We do observe that the main effect of condition is significant, indicating that responses from the Human Condition are rated more empathic than responses from the AI Condition (\(b = 0.63\), 95% CI \([0.22, 1.03]\), \(t(254) = 3.07\), \(p = .002\)). We do not find a significant interaction between condition and participant’s belief about other sources assisting the response generation (\(b = -0.22\), 95% CI \([-0.62, 0.18]\), \(t(254) = -1.08\), \(p = .281\)).

Discussion

Summary of Replication Attempt

The primary finding was that participants rate responses they perceive as being from a human as more empathetic compared to responses they perceive as being generated by AI with an effect size of \(d=0.34\). The primary statistical test did replicate in this project. I conducted a Welch’s t-test between the Human and AI conditions, finding that the generated responses in the Human condition were rated as significantly more empathic than those in the AI condition. In fact, the effect size, \(d=-0.47\) identified in this project, is larger than that from the original study.

Commentary

The results from this project succeeded in replicating the results on empathy (described above) and positivity resonance from Study 1a. This outcome suggests that the results from Rubin et al. are robust even with different models (i.e., Gemini-2.5-Flash rather than GPT-4) and as model capabilities improve. Interestingly, the additional analysis exploring the different aspects of empathy (cognitive, affective, and motivational) found that there was a significant effect of empathy type on perceived empathy. In the original study, Rubin et al. found a null effect here although in later studies in their paper, they report similar results to us. Thus, our replication results provide evidence for their later findings, which did not appear in the original Study 1a. Another exploratory analysis I conducted was understanding whether the results are moderated by whether participants believe an AI aided in generating the human response or vice versa. I expected that our results would mirror what Rubin et al., finding that in the Human condition, the more participants thought an AI was involved, the less empathic they perceived the response. However, while the interaction effect is negative, it is not statistically significant. It is possible that this result is due to the fact that our sample size is much smaller compared to that used in Rubin et al.’s work. I also wonder whether there are changing societal perceptions toward AI usage as these technologies become more prevalent. That is, people find it more permissible for others to use AI to assist in tasks, and thus there is not a significant reduction in the perceived empathy so long as they believe the response still originates from another human. It would be interesting to see whether participants’ AI usage moderates this relationship. Finally, I am grateful to the main author (Matan Rubin) who not only has replicable code and data for the project available on OSF but also responded to my emails to provide direct feedback on my study paradigm.

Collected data
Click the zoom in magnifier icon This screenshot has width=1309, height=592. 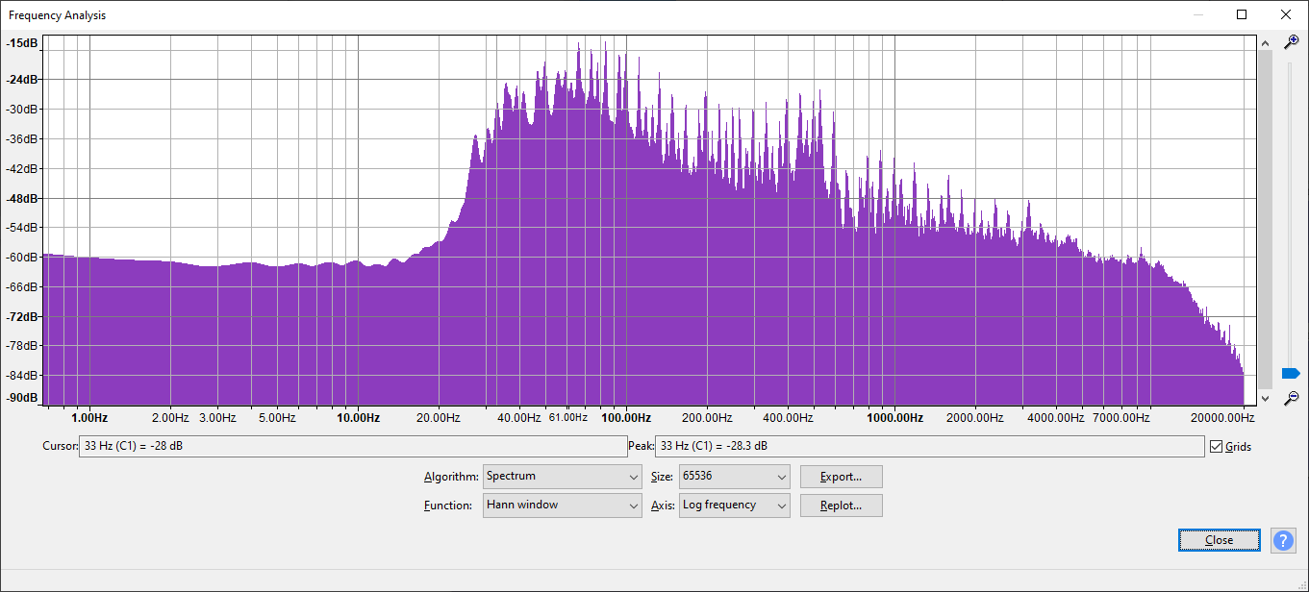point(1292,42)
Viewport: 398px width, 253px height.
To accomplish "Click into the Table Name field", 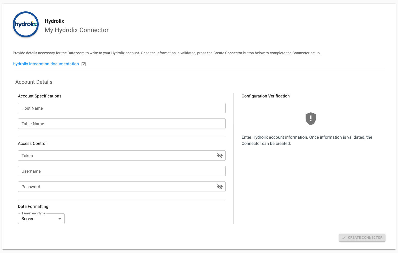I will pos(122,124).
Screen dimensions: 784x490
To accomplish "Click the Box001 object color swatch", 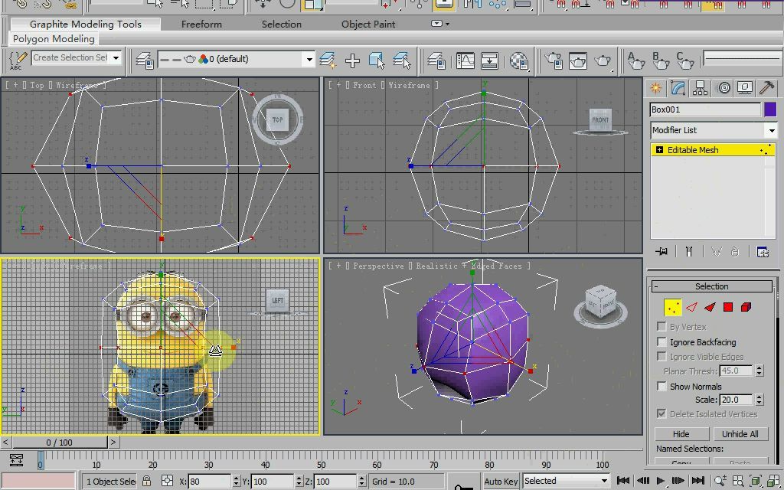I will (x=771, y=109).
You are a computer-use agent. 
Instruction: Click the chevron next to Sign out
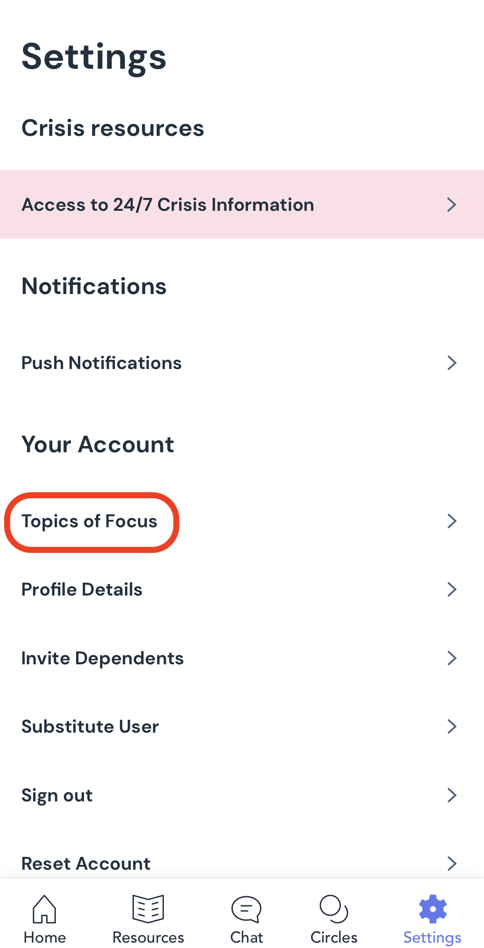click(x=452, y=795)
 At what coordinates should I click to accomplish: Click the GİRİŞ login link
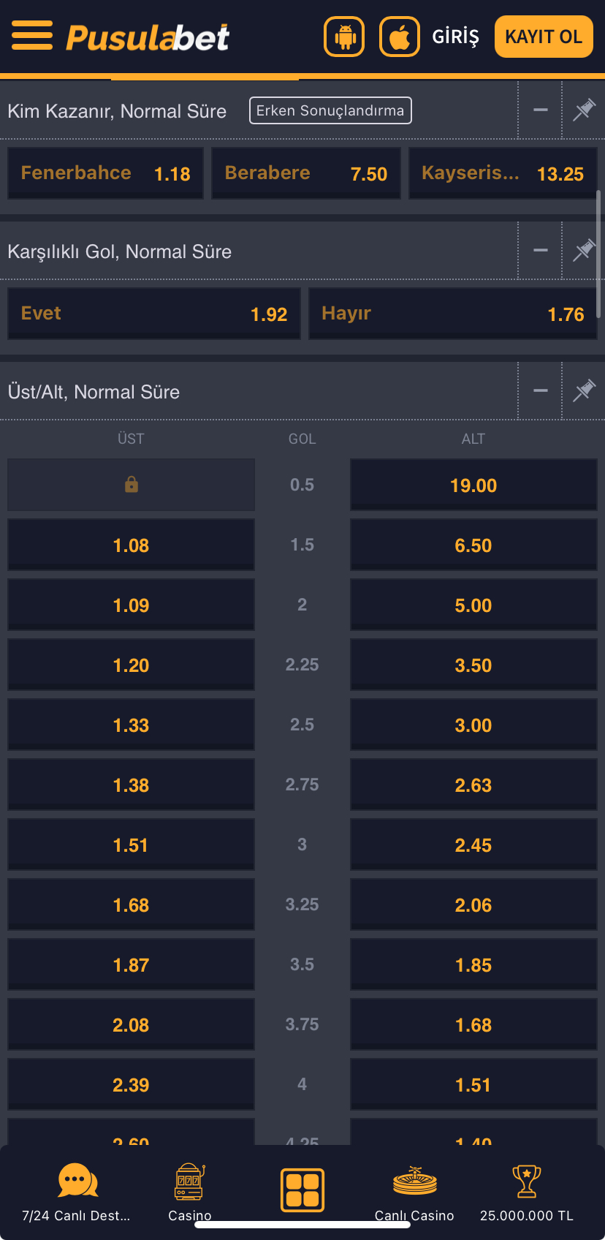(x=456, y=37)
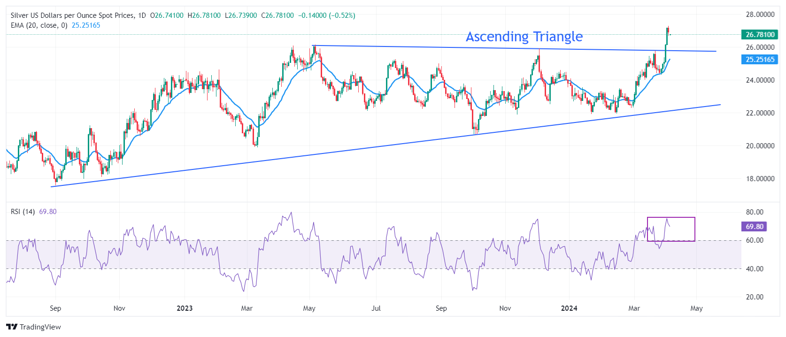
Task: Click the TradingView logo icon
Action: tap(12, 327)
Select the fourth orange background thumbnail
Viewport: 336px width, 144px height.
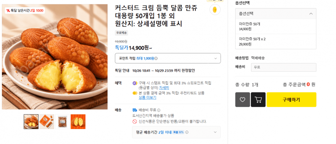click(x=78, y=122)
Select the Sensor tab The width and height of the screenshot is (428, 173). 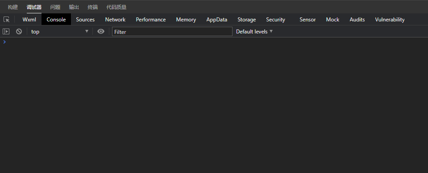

Work instruction →
According to the replication report, which model was used in place of GPT-4?

Result below →
Gemini-2.5-Flash